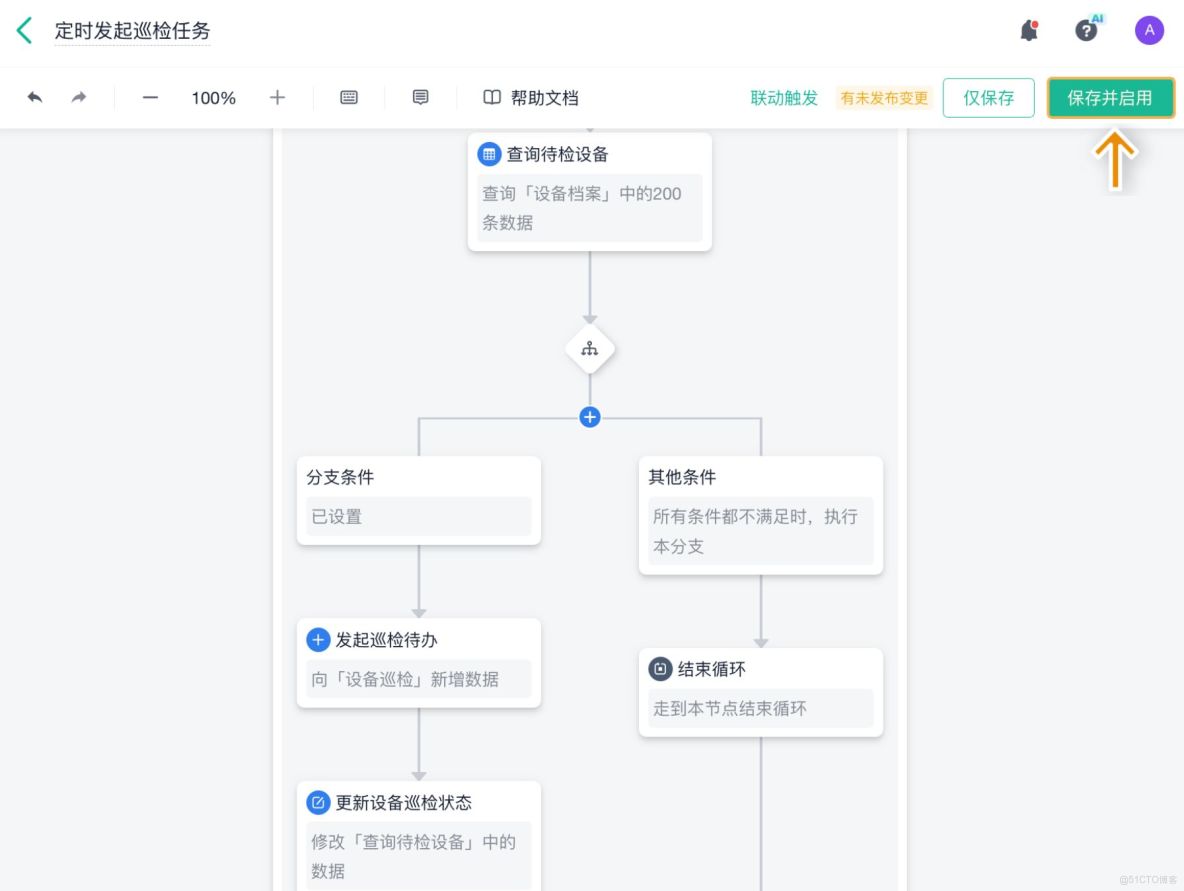This screenshot has height=891, width=1184.
Task: Click the 100% zoom level display
Action: [212, 98]
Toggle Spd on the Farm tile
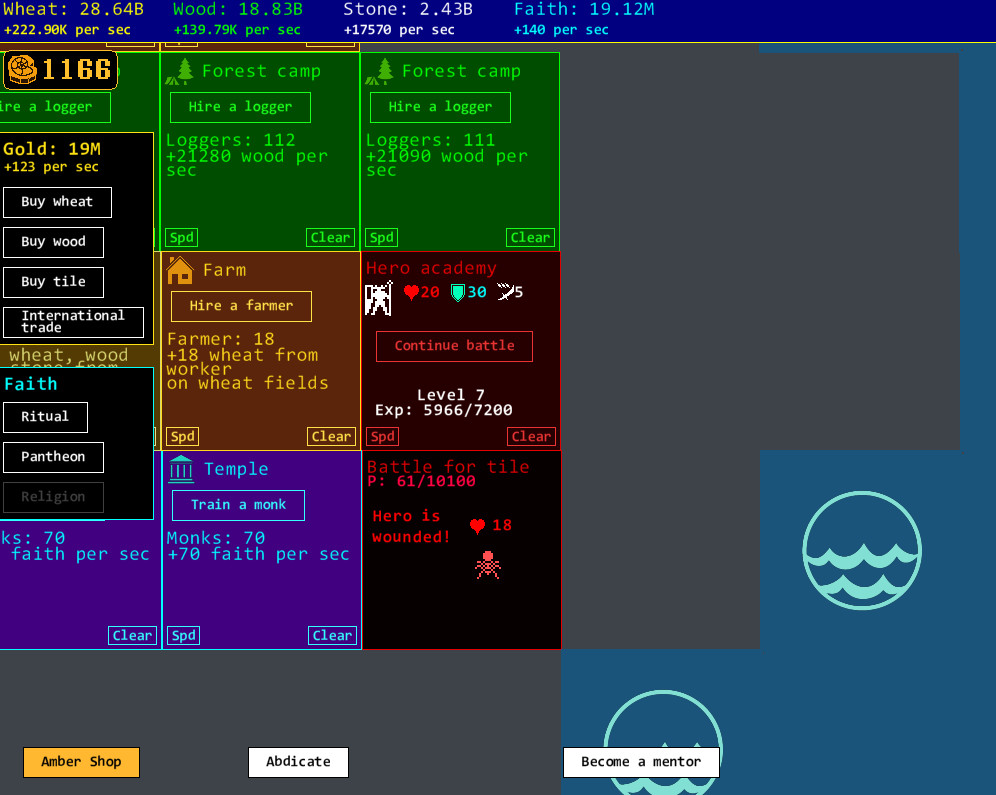Viewport: 996px width, 795px height. click(x=182, y=436)
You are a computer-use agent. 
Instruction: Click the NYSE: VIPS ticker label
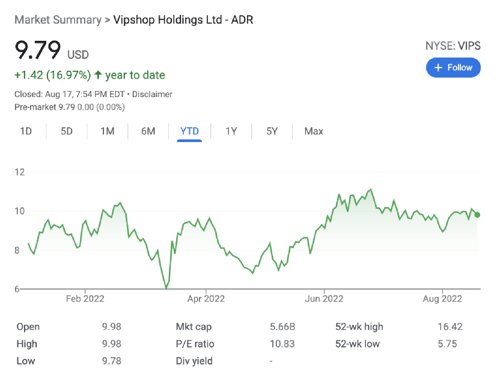453,46
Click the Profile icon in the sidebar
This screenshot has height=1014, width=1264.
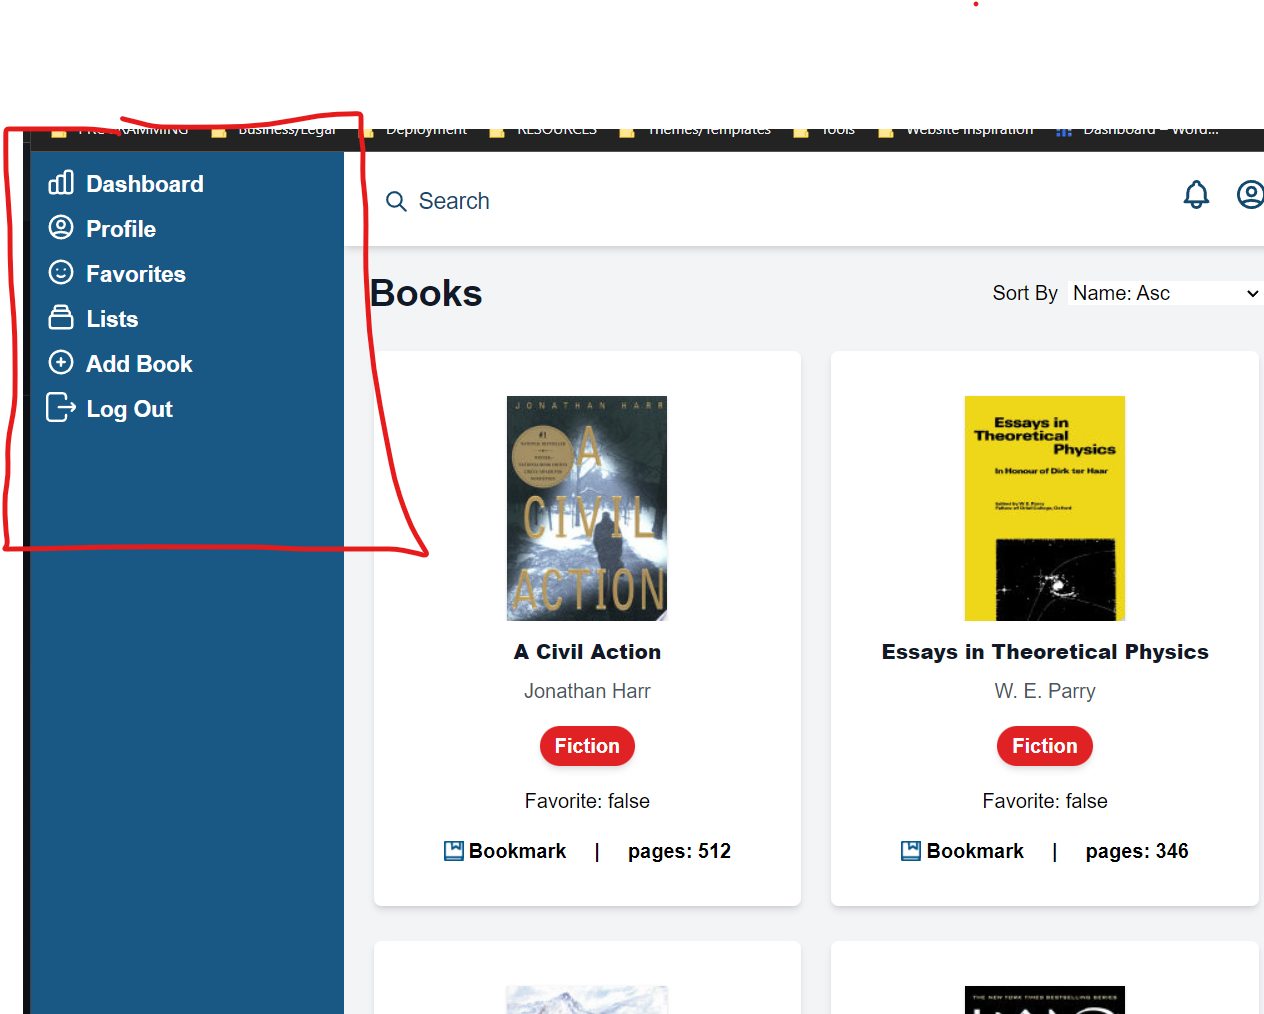pos(59,228)
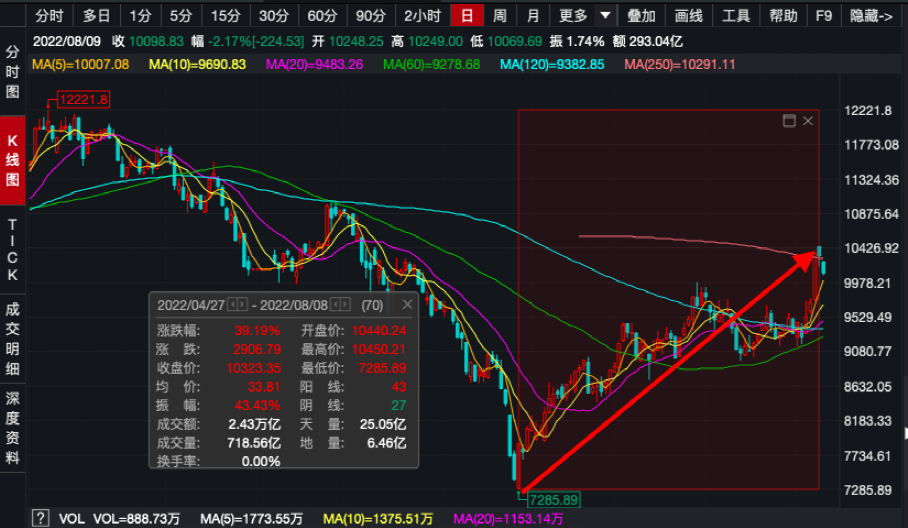The height and width of the screenshot is (528, 908).
Task: Select the 60分 period tab
Action: pos(321,16)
::::::::
• _Task to carry out_
Render the text lines of all the items above as a JSON list of strings, one string per line, with blank lines left out. Leave the pictures out of the answer.

• _Solution for this problem_
[
  "This screenshot has height=891, width=1184.",
  "Task: Click the 100% zoom level display",
  "Action: [212, 98]",
  "Toggle Spd on the Farm tile",
  "Viewport: 996px width, 795px height. click(x=182, y=436)",
  "You are a computer-use agent. ",
  "Instruction: Click the NYSE: VIPS ticker label",
  "453,46",
  "Click the Profile icon in the sidebar",
  "This screenshot has height=1014, width=1264.",
  "pos(59,228)",
  "The height and width of the screenshot is (528, 908).",
  "Task: Select the 60分 period tab",
  "Action: pos(321,16)"
]